Vergílio Ferreira
>>> Mon amour. My love. Não há línguas bastantes para te dizerem. Esta música ao menos, se ela te dissesse. Na melancolia grave que está entre a alegria e a amargura. Ou antes de uma e outra. Ou depois. Ouço-a, esqueço-me, o papel no chão. Leio-o de cima «vou-me embora». Saída das ondas como quando havia deuses. E o sol. Cai-te a prumo nos cabelos claros, acende a festa do teu corpo. Saída das ondas — saída dos livros que em muralha de cima a baixo, de um lado ao outro da sala. Cinquenta anos de saber, tu antes e depois, o disco acabou. Mas envelheceste tanto. Os carros na avenida. Cresce o ruído dos motores como quem chega a um limite. O telefone. Quem chama? O disco recomeça.
Fiel a um intimismo alheio a esquematizações "psicológicas", Vergílio Ferreira prolongava a sua escrita focada na existência humana, na carência histórica de todas as essências.

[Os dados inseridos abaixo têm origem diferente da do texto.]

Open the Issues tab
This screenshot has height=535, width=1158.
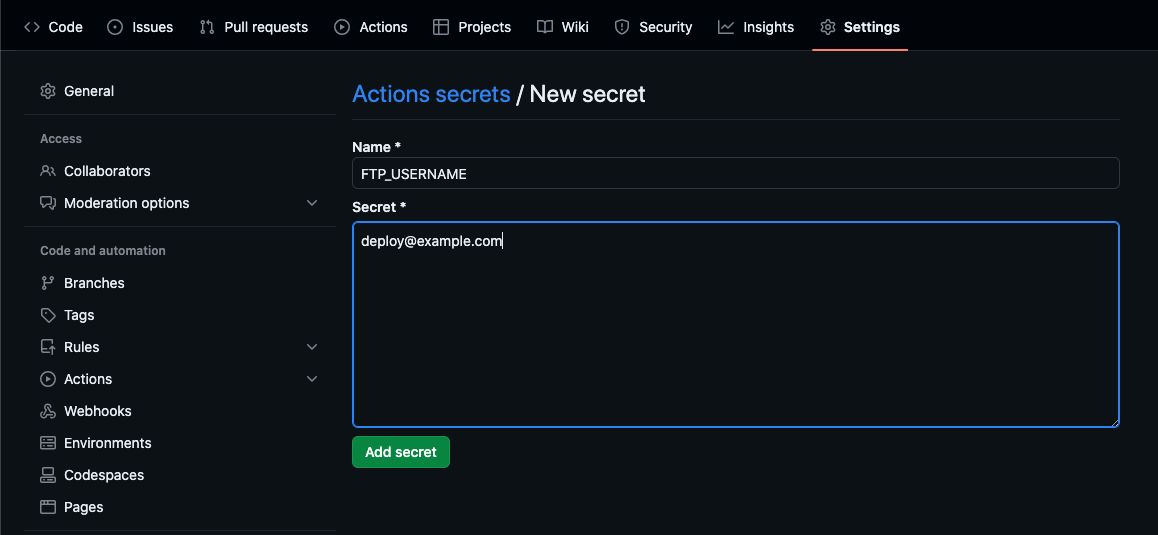[140, 27]
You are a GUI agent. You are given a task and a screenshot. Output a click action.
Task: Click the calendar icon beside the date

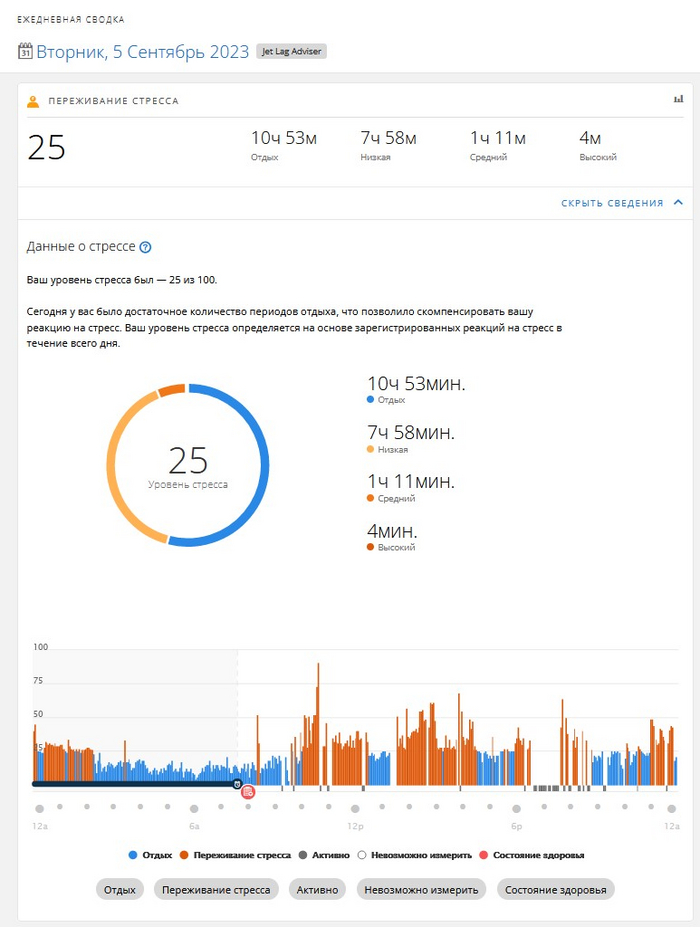click(x=25, y=52)
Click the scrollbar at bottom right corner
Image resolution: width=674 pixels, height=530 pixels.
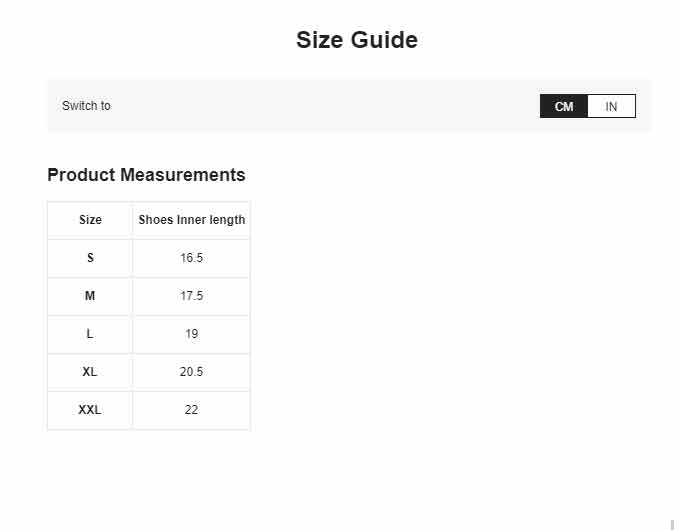672,525
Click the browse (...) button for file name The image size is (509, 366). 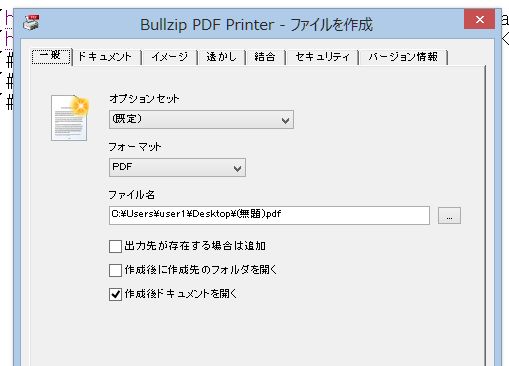pos(449,215)
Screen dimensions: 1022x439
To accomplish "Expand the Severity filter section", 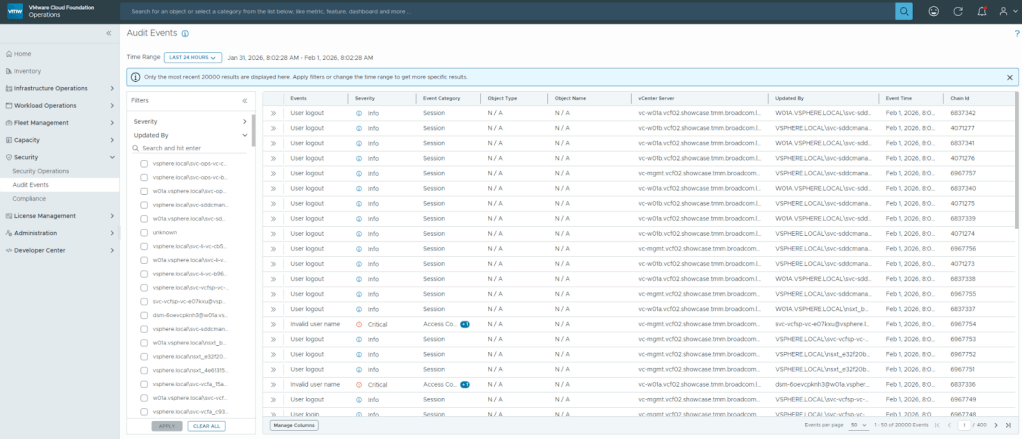I will point(190,121).
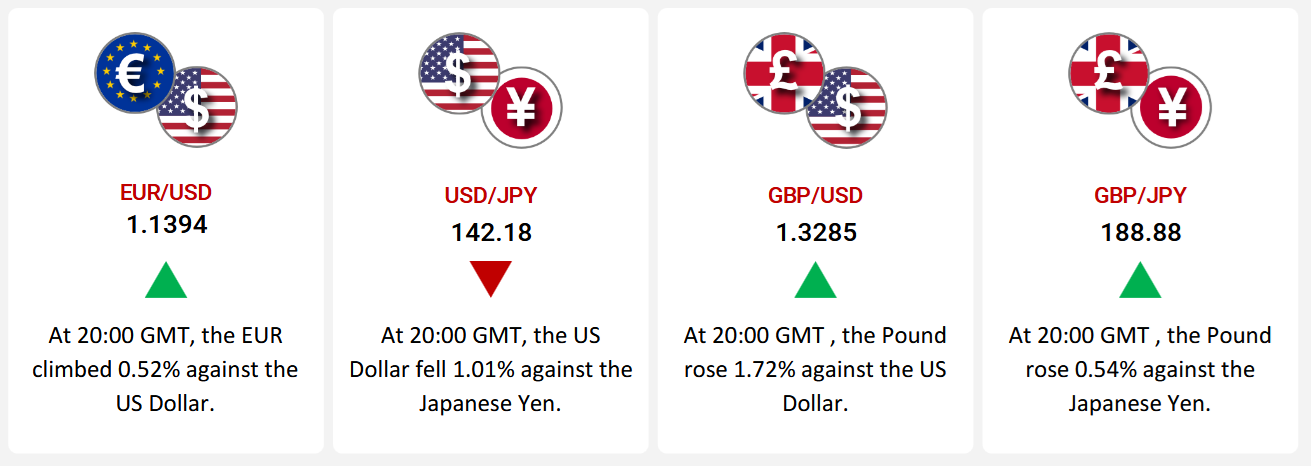Click the green up arrow under GBP/JPY
Screen dimensions: 1311x466
(1140, 279)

Depois de romances como Alegria Breve (1965) ou Nítido Nulo (1971), Rápida, a Sombra reencontra os labirintos de uma solidão que os detalhes do quotidiano espelham de forma enigmática, paradoxalmnte transparente — memórias de um presente de muitas descrenças, não purificando o passando, não sacralizando o futuro.